* QUOTED PASSAGE
* * *

# CPE342 - Karena Task3 V6: Full Stacking with Optuna & IterativeImputer

## Upgrade Highlights
- **Full Stacking**: Stacking applied to BOTH Classification (Stage 1) and Regression (Stage 2).
- **Dual Optuna Tuning**: Automated hyperparameter optimization for both stages.
- **Advanced Imputation**: Switched to `IterativeImputer` (MICE) for better accuracy.
- **Robustness**: Separate preprocessors for each stage to prevent data leakage/errors.

In [None]:
import pandas as pd
import numpy as np
import warnings
import optuna
import matplotlib.pyplot as plt
import seaborn as sns

from sklearn.model_selection import train_test_split, cross_val_score, KFold, StratifiedKFold
from sklearn.preprocessing import StandardScaler, OneHotEncoder, RobustScaler
from sklearn.experimental import enable_iterative_imputer  # Explicitly enable
from sklearn.impute import IterativeImputer, SimpleImputer
from sklearn.pipeline import Pipeline, make_pipeline
from sklearn.compose import ColumnTransformer
from sklearn.metrics import mean_squared_error, roc_auc_score
from sklearn.ensemble import StackingRegressor, StackingClassifier, GradientBoostingRegressor
from sklearn.linear_model import LassoCV, ElasticNetCV, Lasso, LogisticRegression
from sklearn.kernel_ridge import KernelRidge
from sklearn.base import clone

from lightgbm import LGBMRegressor, LGBMClassifier
import xgboost as xgb
from xgboost import XGBRegressor, XGBClassifier

warnings.filterwarnings('ignore')

* * *

* RECORD EXCERPTS
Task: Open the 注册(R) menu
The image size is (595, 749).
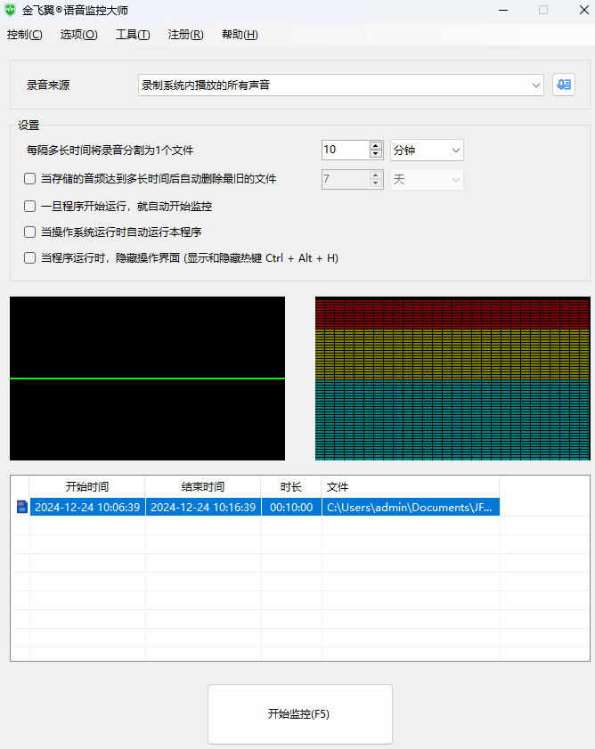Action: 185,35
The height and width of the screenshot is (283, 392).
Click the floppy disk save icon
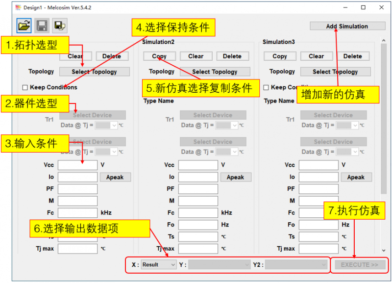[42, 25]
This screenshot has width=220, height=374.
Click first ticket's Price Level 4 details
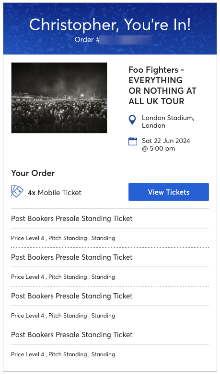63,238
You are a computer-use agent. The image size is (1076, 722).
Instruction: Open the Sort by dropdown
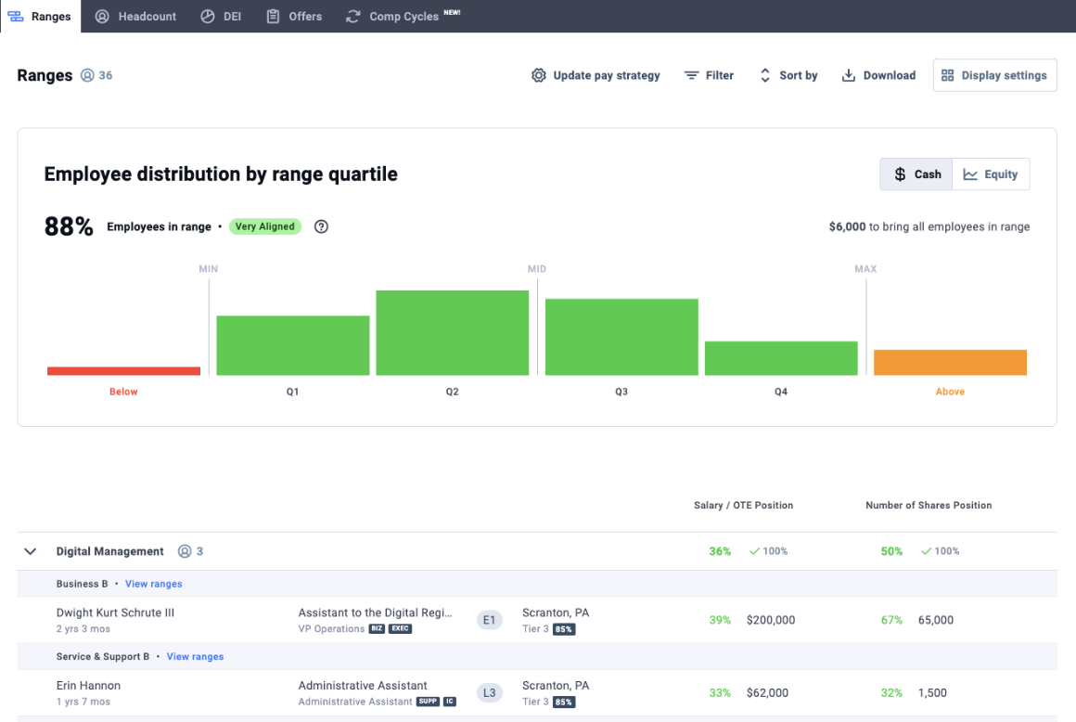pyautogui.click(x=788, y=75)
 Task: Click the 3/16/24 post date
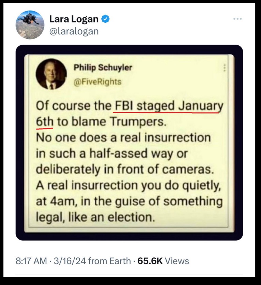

* * *

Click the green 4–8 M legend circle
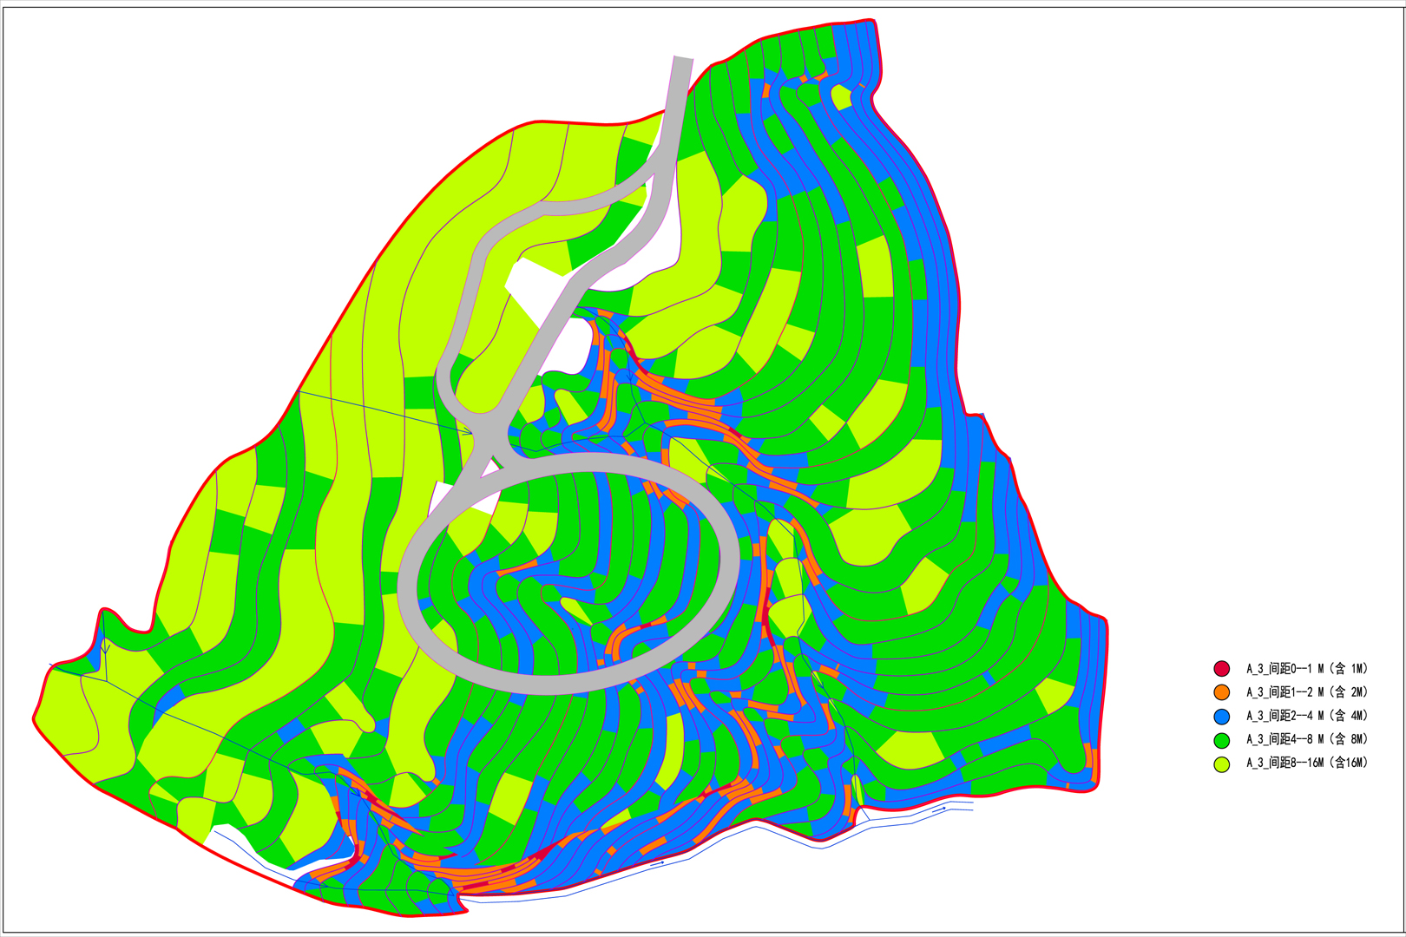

* * *

* STATED TASK
Name every class that the Karena Task3 notebook imports from `sklearn.linear_model`.

* RESULT FOR THIS TASK
LassoCV, ElasticNetCV, Lasso, LogisticRegression